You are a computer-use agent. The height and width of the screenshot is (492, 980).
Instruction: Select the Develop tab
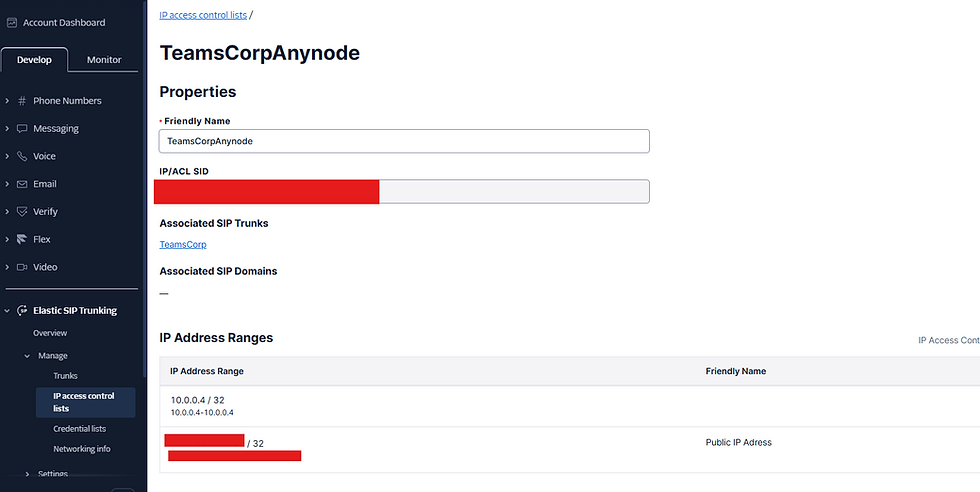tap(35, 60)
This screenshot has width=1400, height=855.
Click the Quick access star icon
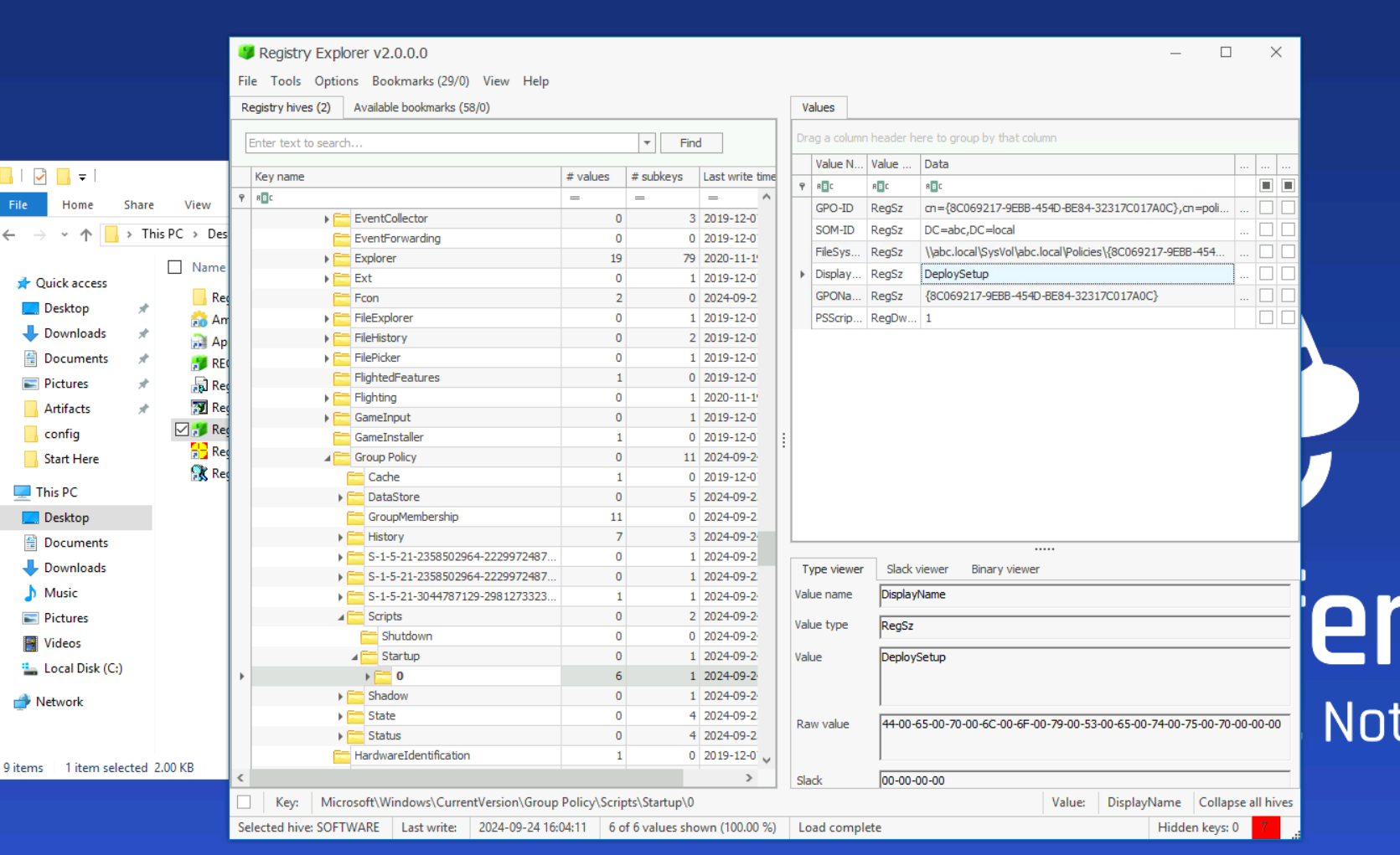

· · · · · · ·

_WORK REQUEST:_
No pictures belong in the copy. Return exactly the lines from the line containing "Instruction: Select the Develop tab" through the last line of the listing.

_OUTPUT OF THE TASK:_
Instruction: Select the Develop tab
tap(35, 60)
This screenshot has width=1400, height=855.
Click the Quick access star icon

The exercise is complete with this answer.